--- DATA FOR THE TASK ---

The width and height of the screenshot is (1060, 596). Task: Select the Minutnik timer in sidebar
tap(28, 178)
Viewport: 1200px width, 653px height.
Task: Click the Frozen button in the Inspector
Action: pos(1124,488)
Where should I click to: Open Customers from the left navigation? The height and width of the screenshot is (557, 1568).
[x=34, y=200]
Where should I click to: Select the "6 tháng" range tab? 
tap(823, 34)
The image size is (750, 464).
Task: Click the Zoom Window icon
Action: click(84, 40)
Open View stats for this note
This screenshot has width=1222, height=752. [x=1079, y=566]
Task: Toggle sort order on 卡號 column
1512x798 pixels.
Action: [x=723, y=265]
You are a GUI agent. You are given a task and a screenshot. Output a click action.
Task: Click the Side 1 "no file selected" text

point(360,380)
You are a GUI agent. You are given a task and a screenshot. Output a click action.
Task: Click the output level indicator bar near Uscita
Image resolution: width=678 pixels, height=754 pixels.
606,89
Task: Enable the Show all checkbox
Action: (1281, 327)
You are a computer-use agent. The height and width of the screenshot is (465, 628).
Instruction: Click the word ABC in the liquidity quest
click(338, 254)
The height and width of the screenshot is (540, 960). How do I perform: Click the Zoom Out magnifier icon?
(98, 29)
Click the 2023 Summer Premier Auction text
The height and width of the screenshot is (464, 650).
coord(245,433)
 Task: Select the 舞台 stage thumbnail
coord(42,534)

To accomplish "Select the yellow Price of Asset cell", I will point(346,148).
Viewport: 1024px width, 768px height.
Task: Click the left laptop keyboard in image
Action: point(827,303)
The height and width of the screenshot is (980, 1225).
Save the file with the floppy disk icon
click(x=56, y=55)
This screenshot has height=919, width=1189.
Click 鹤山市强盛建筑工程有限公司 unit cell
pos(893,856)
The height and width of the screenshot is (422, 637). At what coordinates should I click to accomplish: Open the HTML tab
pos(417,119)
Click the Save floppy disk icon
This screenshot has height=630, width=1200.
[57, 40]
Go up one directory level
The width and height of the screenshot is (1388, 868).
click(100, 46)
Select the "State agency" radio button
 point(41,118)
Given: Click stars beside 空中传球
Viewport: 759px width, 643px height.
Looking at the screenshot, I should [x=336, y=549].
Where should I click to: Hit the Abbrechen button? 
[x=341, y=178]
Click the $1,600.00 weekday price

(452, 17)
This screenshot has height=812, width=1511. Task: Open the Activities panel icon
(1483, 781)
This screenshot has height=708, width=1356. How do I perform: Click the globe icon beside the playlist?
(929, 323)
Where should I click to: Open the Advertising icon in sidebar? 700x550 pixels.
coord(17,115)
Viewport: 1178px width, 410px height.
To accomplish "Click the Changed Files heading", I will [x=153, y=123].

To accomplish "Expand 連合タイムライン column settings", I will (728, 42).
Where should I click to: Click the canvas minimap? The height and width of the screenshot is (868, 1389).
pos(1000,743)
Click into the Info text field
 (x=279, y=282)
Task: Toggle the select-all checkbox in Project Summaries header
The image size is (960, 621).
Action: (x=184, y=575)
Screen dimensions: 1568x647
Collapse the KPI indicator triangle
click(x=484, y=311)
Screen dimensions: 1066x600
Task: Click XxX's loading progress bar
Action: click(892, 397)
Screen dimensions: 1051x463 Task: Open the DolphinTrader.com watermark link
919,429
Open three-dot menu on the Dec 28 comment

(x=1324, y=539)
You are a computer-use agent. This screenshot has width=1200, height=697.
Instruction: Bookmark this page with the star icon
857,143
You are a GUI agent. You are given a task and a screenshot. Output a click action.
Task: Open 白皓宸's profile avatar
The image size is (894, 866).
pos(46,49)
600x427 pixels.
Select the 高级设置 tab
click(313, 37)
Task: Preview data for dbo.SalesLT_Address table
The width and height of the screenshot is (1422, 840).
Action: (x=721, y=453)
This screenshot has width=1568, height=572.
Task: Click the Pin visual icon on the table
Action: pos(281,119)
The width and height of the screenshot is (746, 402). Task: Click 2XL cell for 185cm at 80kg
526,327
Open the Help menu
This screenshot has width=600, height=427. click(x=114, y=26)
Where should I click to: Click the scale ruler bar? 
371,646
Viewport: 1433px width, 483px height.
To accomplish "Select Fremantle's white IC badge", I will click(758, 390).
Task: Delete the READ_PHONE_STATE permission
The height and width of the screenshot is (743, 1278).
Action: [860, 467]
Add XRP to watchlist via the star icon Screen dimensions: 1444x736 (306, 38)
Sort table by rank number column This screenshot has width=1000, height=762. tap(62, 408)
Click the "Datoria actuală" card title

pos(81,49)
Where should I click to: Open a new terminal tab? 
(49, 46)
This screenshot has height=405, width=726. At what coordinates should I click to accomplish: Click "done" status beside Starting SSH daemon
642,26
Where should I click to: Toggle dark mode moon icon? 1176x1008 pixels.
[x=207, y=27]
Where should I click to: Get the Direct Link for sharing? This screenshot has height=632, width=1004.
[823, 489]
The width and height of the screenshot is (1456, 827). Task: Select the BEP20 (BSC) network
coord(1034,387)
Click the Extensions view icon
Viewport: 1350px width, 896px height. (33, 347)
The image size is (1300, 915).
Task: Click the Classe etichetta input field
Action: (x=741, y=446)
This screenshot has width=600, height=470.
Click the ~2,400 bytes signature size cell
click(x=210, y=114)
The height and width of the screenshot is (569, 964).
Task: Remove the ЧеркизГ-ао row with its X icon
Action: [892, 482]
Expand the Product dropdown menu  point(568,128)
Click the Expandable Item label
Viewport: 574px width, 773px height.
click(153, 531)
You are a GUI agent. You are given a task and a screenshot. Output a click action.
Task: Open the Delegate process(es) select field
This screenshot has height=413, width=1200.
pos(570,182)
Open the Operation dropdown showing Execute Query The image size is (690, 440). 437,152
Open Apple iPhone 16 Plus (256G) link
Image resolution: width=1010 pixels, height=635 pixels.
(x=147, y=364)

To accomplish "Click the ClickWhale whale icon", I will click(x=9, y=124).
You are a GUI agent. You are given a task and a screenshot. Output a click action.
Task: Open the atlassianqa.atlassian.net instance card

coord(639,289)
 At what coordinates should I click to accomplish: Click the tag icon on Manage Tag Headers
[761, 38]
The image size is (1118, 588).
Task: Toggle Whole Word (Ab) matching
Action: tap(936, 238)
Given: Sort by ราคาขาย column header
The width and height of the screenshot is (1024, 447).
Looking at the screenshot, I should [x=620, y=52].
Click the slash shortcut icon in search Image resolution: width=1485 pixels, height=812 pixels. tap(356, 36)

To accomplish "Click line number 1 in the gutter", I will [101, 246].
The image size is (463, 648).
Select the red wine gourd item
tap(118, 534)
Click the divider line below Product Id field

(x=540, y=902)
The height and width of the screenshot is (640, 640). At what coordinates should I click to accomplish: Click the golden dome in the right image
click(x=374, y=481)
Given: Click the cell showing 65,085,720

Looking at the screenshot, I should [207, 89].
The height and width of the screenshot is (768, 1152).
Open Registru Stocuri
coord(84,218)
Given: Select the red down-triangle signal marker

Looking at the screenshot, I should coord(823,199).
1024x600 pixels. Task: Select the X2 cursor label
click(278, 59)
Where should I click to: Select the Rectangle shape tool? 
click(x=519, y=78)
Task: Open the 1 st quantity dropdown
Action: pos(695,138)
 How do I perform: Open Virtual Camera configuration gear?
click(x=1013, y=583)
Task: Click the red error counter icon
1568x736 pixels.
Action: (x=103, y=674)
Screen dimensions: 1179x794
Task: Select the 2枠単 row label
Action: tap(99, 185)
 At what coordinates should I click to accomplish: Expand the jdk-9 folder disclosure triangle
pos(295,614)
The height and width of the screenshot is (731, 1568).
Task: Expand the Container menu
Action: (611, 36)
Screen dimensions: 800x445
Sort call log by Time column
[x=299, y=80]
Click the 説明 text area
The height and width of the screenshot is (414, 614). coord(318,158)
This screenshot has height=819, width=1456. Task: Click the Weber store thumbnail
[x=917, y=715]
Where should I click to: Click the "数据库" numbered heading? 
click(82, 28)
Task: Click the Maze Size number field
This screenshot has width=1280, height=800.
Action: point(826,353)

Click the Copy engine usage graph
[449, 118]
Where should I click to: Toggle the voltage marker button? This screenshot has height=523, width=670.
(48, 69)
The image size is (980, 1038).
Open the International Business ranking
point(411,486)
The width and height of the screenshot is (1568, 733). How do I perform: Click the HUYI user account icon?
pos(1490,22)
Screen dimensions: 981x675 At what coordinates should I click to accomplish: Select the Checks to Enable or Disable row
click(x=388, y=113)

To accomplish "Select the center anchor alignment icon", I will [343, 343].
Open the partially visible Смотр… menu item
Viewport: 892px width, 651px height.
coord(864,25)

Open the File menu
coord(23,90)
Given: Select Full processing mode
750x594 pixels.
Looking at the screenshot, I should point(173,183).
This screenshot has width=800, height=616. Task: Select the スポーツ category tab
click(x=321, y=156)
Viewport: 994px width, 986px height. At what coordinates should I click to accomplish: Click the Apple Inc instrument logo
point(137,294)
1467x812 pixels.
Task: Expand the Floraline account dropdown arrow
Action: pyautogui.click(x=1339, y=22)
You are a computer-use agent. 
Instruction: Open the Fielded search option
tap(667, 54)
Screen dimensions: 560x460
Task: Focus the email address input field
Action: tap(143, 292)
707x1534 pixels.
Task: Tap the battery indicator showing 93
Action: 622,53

---

• [YOUR INSTRUCTIONS]:
Which lines above contain "level"? Show each of them.

• [SOLUTION TO THIS EXERCISE]:
Task: Click the output level indicator bar near Uscita
Go up one directory level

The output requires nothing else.